Quem nasceu a partir de 2010 pertence à assim chamada Geração Alpha, sucessora da Geração Z, recém-chegada aos postos de jovens aprendizes nas empresas e protagonista de episódios curiosos como a Revolta do Roblox.
Mais do que quaisquer das gerações anteriores, ela é quem define o que as famílias consomem ou não em certos itens, muito antes de alcançar a maioridade. É o que mostra o estudo “A influência Alpha: como a mais jovem e conectada geração está direcionando o consumo dos pais”, da L.E.K Consulting. A pesquisa, realizada com consumidores dos Estados Unidos, revela tendências que já se refletem de maneira clara nos lares brasileiros.

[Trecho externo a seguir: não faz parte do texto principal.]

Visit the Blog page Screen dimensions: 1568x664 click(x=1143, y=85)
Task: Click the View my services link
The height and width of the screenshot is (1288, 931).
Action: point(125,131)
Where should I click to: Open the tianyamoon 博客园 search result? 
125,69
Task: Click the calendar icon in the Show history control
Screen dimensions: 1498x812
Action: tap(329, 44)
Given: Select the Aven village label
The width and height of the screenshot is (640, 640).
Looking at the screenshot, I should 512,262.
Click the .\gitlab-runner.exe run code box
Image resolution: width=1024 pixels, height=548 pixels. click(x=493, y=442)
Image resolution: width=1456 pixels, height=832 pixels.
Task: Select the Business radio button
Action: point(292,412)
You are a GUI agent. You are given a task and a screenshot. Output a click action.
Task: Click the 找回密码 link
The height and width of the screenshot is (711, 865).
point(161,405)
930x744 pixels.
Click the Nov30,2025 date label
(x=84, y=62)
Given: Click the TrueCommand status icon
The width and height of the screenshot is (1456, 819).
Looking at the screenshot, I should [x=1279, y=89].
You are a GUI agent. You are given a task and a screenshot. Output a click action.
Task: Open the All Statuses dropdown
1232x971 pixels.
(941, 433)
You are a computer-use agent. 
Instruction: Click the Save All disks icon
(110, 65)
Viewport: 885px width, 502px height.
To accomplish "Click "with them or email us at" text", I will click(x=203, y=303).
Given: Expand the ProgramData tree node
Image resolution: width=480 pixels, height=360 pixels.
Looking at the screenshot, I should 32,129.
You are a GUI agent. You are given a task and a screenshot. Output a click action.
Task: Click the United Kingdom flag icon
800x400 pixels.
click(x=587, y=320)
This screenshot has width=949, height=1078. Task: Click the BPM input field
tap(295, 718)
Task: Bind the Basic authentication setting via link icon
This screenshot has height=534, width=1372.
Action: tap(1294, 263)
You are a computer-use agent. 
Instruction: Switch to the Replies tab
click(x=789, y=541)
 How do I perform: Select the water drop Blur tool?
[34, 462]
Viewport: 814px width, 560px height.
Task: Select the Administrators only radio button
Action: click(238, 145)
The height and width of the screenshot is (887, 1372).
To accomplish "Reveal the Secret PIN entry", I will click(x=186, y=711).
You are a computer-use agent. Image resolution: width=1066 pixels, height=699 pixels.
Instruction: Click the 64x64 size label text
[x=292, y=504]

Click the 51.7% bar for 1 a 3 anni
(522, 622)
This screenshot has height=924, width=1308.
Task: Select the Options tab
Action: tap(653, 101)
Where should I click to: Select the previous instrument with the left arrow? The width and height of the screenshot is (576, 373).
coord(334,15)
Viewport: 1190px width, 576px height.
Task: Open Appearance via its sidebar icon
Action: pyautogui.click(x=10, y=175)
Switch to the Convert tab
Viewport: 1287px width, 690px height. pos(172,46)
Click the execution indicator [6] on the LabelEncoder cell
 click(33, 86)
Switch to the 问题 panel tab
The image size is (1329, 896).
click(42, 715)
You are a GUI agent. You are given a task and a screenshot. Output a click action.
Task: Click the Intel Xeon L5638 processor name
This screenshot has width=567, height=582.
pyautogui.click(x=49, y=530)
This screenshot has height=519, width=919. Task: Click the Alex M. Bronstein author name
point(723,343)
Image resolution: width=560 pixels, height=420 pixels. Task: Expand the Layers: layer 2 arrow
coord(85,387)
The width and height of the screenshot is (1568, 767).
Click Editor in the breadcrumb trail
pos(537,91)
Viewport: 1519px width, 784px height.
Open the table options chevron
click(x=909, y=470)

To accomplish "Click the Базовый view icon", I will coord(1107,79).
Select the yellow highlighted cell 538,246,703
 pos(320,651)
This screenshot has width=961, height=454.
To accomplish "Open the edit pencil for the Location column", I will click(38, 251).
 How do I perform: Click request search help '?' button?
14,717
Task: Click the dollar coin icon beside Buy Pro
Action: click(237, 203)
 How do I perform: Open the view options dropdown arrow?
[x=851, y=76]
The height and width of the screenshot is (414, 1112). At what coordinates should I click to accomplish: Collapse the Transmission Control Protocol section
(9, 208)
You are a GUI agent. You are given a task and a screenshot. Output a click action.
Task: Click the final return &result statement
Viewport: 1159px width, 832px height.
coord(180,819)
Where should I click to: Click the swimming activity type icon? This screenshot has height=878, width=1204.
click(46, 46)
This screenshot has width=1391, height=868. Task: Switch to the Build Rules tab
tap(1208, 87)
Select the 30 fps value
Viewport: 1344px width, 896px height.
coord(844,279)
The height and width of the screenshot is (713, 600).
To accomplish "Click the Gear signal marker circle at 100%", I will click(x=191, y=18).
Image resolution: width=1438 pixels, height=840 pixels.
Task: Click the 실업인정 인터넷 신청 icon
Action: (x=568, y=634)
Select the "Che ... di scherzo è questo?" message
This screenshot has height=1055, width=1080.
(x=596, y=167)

O comportamento de consumo mudou porque a própria dinâmica familiar se transformou. O tradicional modelo “manda quem pode, obedece quem tem juízo” cedeu espaço para a colaboração. Segundo Maurício França, sócio da L.E.K. Consulting, as gerações anteriores viviam uma relação muito mais hierárquica. “Você dizia para eles fazerem, eles obedeciam. E eu acho que agora tá uma relação mais de mão dupla”, ‘, afirma o consultor. Hoje, os pais dão mais voz aos filhos e os escutam mais, o que acaba repercutindo nas decisões de compra da casa.
Saúde em primeiro lugar
O relatório aponta que 77% dos pais da geração Millennials (nascidos entre 1981 e 1996) acreditam investir mais no desenvolvimento dos filhos do que seus próprios pais investiram neles. O mais interessante é notar para onde vão os esforços, e o dinheiro, dessa nova criação. Para esses pais, o sucesso acadêmico (prioridade para 63%) perdeu o topo do pódio. A saúde mental e emocional (74%) e a saúde física (71%) assumiram a dianteira das preocupações. França nota que essa é uma ruptura importante: “Você volta uns 15 anos, era só depois de todo o resto”.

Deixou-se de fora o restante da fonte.